* START SUPPLIED DATA *

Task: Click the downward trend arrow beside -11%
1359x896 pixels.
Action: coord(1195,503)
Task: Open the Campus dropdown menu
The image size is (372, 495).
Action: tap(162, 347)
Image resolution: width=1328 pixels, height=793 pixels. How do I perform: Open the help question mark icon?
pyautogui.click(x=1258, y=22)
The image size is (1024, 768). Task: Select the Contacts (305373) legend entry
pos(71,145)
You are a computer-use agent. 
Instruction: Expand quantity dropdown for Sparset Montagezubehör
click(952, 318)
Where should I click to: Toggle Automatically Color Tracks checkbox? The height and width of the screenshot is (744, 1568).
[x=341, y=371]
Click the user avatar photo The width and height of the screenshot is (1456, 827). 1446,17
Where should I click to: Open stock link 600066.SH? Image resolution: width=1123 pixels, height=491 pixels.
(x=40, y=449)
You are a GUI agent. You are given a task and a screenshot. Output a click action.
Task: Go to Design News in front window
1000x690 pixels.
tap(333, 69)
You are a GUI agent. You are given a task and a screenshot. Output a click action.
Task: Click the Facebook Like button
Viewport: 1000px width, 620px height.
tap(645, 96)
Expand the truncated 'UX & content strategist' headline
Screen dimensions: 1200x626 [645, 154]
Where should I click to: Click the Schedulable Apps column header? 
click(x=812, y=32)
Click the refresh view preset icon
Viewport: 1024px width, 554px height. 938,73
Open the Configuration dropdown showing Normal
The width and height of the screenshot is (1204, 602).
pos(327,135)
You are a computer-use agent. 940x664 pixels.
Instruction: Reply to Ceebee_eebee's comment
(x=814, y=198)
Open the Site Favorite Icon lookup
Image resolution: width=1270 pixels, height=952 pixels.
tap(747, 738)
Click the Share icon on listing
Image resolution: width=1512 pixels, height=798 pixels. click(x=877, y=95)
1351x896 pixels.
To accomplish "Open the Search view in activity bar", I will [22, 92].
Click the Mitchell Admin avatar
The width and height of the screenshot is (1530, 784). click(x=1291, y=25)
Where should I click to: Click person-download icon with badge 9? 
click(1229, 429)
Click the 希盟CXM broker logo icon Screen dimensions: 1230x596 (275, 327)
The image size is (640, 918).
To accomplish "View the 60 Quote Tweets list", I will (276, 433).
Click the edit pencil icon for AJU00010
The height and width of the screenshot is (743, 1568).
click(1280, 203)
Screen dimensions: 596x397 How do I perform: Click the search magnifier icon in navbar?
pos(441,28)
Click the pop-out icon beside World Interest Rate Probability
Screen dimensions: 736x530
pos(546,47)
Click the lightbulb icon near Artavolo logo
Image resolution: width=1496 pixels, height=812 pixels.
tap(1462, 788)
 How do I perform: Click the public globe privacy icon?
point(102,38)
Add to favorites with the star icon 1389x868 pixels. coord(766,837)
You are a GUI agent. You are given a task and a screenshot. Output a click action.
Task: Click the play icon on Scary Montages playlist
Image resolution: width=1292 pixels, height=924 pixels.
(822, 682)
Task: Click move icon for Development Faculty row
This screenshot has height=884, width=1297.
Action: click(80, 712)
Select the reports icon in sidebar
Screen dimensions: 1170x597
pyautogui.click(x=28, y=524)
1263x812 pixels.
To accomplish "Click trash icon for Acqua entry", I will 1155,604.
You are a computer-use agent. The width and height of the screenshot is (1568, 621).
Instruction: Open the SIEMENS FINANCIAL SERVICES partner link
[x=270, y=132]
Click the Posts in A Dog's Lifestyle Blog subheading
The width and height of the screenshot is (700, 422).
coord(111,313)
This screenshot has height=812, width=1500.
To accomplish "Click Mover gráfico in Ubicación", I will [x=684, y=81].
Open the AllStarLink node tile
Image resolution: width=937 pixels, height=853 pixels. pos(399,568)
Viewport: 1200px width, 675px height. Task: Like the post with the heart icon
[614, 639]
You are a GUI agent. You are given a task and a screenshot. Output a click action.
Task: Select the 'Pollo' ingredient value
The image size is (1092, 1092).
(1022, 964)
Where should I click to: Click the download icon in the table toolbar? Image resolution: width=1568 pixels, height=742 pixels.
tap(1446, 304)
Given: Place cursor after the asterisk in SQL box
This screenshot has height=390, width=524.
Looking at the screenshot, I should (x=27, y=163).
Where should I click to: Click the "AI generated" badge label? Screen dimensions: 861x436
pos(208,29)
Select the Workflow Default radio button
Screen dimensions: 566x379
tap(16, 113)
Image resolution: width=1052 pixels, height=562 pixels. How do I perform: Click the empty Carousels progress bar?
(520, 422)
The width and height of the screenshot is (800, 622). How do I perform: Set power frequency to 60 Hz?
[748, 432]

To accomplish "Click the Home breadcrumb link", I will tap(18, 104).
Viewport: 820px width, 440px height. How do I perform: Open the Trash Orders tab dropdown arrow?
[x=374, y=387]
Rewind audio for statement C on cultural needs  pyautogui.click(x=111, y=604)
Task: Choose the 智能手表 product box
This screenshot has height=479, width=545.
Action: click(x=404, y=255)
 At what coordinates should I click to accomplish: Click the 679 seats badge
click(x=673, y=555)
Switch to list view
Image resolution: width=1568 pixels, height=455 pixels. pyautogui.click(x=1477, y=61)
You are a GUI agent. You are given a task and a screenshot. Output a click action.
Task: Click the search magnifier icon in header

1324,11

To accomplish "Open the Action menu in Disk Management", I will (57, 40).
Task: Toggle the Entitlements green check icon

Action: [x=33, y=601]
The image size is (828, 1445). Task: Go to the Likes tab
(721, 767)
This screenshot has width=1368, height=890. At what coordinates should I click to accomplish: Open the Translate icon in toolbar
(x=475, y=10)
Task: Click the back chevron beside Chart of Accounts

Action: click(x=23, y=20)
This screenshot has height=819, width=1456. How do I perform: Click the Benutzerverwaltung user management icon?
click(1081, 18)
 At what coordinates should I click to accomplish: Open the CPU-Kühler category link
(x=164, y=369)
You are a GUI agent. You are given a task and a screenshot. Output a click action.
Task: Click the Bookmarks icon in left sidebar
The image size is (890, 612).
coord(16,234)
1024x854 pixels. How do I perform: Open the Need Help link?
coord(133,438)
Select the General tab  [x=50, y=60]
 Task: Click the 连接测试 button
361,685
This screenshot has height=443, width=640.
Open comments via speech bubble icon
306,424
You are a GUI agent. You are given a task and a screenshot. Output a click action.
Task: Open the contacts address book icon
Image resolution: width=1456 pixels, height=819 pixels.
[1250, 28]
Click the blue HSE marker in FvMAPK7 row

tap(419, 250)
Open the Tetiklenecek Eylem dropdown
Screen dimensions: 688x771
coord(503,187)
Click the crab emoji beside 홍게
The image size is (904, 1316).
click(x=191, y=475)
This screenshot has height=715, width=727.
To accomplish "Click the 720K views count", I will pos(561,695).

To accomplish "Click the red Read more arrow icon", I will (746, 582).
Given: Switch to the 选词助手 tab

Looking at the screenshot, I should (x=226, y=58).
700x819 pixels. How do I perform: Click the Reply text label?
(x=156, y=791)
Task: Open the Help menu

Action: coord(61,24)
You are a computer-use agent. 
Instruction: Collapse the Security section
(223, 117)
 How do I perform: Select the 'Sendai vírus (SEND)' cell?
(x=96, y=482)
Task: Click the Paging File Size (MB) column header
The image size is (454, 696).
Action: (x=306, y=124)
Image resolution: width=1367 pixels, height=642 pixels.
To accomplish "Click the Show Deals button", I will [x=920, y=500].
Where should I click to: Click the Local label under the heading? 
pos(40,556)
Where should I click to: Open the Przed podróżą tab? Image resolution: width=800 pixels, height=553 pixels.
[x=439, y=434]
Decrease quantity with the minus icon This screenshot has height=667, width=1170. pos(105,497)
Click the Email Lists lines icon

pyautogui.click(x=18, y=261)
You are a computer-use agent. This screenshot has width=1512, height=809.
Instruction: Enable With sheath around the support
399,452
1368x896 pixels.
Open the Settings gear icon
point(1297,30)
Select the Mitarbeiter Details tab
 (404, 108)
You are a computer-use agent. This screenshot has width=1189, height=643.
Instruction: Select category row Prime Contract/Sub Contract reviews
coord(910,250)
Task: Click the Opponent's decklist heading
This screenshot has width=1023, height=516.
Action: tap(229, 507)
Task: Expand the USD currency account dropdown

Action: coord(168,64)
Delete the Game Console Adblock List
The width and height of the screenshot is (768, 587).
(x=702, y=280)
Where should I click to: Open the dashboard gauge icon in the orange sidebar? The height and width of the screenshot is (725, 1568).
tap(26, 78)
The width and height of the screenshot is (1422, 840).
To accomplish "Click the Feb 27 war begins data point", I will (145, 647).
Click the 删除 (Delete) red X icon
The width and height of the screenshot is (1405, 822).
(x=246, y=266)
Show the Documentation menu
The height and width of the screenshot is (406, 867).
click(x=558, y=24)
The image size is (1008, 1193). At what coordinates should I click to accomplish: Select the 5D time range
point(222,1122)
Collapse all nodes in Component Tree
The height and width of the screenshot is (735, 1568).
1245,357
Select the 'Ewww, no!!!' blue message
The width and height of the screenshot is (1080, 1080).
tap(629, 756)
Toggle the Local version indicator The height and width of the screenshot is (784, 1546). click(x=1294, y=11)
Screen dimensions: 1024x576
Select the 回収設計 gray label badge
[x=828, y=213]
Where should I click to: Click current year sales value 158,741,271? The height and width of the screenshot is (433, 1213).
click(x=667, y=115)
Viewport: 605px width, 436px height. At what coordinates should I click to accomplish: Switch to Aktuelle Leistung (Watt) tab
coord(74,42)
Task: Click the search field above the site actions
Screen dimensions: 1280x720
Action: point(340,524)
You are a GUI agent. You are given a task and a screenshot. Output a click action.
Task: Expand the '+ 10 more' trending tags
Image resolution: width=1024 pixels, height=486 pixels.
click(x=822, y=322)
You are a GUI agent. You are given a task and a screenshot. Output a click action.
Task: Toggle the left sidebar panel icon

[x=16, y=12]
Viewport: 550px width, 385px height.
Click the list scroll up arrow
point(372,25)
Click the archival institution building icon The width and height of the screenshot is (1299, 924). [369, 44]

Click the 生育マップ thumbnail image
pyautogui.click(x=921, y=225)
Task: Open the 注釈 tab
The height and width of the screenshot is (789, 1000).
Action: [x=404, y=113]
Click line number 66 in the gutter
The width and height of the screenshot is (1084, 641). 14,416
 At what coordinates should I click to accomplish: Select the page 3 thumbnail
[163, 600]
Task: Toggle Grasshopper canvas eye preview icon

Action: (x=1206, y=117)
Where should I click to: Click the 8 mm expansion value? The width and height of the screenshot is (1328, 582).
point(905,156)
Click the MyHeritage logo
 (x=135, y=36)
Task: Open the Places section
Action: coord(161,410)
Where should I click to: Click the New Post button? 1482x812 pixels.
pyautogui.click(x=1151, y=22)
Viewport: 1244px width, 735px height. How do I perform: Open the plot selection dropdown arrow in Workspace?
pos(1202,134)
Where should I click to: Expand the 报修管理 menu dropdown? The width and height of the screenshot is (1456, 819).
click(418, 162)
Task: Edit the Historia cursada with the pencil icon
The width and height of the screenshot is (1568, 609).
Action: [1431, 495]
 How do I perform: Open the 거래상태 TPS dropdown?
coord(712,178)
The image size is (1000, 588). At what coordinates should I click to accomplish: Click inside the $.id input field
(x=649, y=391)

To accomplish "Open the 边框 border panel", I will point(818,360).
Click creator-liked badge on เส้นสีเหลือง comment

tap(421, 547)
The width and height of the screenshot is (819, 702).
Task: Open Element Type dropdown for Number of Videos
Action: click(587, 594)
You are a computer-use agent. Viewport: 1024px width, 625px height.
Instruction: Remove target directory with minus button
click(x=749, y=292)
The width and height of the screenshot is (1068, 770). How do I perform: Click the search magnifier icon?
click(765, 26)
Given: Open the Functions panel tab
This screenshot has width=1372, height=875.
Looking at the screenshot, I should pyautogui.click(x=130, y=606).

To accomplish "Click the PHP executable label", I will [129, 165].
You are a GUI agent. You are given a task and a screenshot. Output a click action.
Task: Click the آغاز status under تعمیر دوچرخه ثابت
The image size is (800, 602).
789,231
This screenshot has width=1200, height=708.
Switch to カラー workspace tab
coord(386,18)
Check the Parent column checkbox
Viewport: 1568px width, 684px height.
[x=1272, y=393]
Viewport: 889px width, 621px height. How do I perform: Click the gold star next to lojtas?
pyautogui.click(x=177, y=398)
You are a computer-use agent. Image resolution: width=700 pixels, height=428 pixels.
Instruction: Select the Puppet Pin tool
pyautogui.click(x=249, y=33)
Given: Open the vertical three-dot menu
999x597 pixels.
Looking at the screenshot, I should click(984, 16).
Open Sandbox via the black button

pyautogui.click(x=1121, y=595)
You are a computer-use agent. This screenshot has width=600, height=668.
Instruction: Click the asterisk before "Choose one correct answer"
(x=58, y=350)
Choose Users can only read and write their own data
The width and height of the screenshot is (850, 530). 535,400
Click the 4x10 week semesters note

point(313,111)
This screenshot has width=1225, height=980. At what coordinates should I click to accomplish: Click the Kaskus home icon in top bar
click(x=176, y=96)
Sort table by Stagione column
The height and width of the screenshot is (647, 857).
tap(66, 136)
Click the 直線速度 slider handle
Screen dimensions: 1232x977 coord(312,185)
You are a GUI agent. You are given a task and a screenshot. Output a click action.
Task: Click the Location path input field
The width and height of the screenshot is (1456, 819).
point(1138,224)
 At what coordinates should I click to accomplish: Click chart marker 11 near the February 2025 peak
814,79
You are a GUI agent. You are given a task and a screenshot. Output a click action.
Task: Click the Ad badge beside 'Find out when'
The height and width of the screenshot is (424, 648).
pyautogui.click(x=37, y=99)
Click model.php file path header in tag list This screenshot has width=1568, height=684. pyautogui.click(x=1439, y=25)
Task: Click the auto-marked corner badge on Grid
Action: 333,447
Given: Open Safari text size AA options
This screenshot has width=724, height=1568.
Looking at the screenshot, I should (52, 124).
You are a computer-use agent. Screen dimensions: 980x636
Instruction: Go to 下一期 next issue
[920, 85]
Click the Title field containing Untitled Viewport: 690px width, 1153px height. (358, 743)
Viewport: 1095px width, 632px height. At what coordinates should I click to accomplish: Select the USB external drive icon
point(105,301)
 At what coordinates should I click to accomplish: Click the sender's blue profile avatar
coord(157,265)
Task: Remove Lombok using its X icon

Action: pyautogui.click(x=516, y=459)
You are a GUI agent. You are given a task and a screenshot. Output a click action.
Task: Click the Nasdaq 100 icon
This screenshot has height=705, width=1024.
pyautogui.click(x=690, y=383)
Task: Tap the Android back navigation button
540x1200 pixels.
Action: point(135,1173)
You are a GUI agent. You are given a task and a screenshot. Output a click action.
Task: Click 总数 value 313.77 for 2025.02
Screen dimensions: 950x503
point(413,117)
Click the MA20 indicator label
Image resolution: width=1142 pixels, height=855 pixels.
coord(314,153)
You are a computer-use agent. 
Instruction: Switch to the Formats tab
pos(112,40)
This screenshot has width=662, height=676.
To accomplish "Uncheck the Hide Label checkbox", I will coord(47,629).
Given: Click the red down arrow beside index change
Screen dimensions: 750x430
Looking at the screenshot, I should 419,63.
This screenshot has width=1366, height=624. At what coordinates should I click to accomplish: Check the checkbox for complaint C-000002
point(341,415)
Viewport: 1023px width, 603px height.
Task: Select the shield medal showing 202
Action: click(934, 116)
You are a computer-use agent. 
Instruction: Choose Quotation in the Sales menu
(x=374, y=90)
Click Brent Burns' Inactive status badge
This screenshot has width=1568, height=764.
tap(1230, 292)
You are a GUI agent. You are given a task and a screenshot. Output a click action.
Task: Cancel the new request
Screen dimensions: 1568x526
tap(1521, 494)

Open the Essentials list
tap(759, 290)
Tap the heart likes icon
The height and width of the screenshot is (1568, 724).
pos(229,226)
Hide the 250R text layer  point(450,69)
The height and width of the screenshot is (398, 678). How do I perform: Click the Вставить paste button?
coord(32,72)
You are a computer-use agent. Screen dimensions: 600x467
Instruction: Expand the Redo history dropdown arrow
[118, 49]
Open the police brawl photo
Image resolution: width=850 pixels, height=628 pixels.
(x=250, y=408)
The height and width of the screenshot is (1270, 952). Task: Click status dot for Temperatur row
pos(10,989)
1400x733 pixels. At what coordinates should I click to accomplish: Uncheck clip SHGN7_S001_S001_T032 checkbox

* END SUPPLIED DATA *

### PROBLEM DETAILS
Count the lines in the rows above that contain the string "pencil", matching case exactly, and give only the number.

### SOLVED PROBLEM
2